Bunu kanıtlamak son derece zor olacaktır. Ancak burada Picasso'ya ya da Susan Sontag'a atfedilen eski sözleri hatırlamadan edemiyoruz: Bir şeyi hayal edebiliyorsanız, o şey var olmalıdır.

Ve bunda bir şey var. Sonuçta, Hugh Everett konyağını yudumlamadan çok önce, insanlık tarihi boyunca sayısız insan çoklu evrenin farklı versiyonlarını hayal etmişti.

Örneğin eski Hint dini metinleri çoklu paralel evrenlerin tanımlarıyla doludur. Ve eski Yunanlıların aynı sonsuz boşlukta dağılmış sonsuz sayıda dünya olduğunu belirten bir atomculuk felsefesi vardı.
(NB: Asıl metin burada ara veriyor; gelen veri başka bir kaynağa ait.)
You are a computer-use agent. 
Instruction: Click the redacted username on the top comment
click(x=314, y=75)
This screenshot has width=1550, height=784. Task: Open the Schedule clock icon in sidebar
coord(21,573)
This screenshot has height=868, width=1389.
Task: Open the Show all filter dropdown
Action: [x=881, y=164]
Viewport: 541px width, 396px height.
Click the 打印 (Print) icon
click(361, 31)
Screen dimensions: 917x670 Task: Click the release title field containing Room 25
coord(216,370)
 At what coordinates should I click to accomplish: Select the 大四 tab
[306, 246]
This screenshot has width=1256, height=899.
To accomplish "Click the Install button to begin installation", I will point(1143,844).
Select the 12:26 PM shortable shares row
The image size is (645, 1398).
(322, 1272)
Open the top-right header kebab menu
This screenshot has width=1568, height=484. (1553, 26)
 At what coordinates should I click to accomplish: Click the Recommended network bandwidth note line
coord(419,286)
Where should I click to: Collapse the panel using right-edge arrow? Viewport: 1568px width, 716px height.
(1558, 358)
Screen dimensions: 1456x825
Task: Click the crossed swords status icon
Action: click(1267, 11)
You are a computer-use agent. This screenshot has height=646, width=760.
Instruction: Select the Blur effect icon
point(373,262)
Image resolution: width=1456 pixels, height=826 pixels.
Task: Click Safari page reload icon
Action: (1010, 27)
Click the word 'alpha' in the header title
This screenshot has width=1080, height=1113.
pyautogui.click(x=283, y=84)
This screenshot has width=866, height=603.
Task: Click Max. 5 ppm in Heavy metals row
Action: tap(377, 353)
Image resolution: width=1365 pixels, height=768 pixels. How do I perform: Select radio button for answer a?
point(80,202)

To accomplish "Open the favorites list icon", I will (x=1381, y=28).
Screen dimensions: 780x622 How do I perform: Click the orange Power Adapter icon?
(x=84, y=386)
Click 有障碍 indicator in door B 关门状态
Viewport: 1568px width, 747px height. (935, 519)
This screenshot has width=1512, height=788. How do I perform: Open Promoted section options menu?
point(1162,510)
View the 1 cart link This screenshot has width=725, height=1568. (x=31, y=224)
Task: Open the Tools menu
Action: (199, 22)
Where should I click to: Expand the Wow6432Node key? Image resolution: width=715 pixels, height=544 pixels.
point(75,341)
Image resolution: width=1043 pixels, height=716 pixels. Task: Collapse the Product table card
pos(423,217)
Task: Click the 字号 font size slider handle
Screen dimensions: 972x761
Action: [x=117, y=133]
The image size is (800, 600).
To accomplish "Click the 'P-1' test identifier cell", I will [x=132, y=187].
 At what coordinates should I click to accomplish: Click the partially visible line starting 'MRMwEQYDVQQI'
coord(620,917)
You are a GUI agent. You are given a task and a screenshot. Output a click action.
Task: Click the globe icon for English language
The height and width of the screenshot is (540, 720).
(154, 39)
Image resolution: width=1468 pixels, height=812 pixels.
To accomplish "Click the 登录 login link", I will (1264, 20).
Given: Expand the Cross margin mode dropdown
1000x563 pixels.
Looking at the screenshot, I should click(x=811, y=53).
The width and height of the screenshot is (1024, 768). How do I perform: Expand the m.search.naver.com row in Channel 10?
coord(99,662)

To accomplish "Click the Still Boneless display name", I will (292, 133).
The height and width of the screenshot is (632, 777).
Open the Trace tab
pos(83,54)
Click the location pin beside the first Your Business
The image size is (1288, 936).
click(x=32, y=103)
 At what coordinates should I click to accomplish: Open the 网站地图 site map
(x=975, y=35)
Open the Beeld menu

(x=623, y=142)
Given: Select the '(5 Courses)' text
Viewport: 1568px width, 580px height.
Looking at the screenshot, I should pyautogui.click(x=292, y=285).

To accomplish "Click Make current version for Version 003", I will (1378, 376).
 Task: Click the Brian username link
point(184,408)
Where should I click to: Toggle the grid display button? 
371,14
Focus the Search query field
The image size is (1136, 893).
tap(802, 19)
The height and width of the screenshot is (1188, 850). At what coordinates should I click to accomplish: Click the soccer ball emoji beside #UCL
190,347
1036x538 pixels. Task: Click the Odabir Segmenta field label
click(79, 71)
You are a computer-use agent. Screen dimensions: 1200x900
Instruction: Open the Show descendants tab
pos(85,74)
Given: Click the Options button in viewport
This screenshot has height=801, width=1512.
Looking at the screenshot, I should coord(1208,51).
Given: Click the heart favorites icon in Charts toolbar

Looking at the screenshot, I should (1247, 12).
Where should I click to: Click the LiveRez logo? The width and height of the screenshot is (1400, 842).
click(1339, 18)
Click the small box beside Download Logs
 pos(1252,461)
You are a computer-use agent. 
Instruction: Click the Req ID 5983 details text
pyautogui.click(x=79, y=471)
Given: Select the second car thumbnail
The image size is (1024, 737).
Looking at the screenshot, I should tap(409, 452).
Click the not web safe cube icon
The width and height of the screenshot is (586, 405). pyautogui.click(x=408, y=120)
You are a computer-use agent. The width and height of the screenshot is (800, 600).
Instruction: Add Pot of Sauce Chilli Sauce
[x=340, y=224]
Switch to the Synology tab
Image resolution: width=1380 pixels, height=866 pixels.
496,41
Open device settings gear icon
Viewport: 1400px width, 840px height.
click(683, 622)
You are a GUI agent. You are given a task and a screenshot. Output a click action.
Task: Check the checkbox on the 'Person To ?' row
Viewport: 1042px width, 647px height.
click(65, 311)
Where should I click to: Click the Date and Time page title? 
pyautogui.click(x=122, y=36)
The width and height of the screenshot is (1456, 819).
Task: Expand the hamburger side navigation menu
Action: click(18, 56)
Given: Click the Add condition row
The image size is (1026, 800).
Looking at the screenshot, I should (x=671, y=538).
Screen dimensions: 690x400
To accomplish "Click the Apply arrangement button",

Çoklu dünya fikri de Orta Çağ'da gündeme geldi. Paris Piskoposu 1277'de Yunan filozof Aristoteles'in tek bir olası dünya olduğunu söylerken yanıldığını, çünkü bunun Tanrı'nın paralel dünyalar yaratma konusundaki her şeye kadir gücünü sorguladığını savundu. Aynı fikir 1600'lü yıllarda bilimsel devrimin temel direklerinden biri olan Gottfried Wilhelm Leibniz tarafından yeniden canlandırıldı. Her biri farklı fiziğe sahip birçok olası dünya olduğunu savundu.

Bütün bunlar Evren hakkındaki bilgi şemamıza uyuyor

Çoklu evren kavramı ne kadar tuhaf görünse de bir şekilde ilerlemeye uyuyor modern tarih ve insanların kendilerini ve evreni görme biçimleri.

2011 yılında fizikçiler Alexander Vilenkin ve Max Tegmark, Batı medeniyetindeki insanların gerçekliğin doğasını keşfettikçe yavaş yavaş sakinleştiklerini kaydetti. Dünyanın her şeyin merkezi olduğu zihniyetiyle başladılar. Durumun böyle olmadığı, bizimkinin Samanyolu'nun sadece küçük bir kısmı olduğu ortaya çıktı.

Çoklu evrenin bu fikri mantıksal sonucuna götürmesi gerekiyor. Eğer çoklu evren varsa bu bizim seçilmiş olmadığımız ve kendimizin sonsuz versiyonlarının olduğu anlamına gelir.

Ancak bazıları bilinci genişletme yolunun yalnızca başlangıcında olduğumuza inanıyor. Stanford Üniversitesi'nden teorik fizikçi Leonard Susskind'in yazdığı gibi, belki de bundan birkaç yüzyıl sonra filozoflar ve bilim insanları zamanımıza "20. yüzyılın dar, taşralı evren anlayışının yerini daha büyük ve daha büyük bir evren anlayışına bıraktığı bir altın çağ" olarak bakacaklar. şaşırtıcı oranlarda daha iyi çoklu evren.”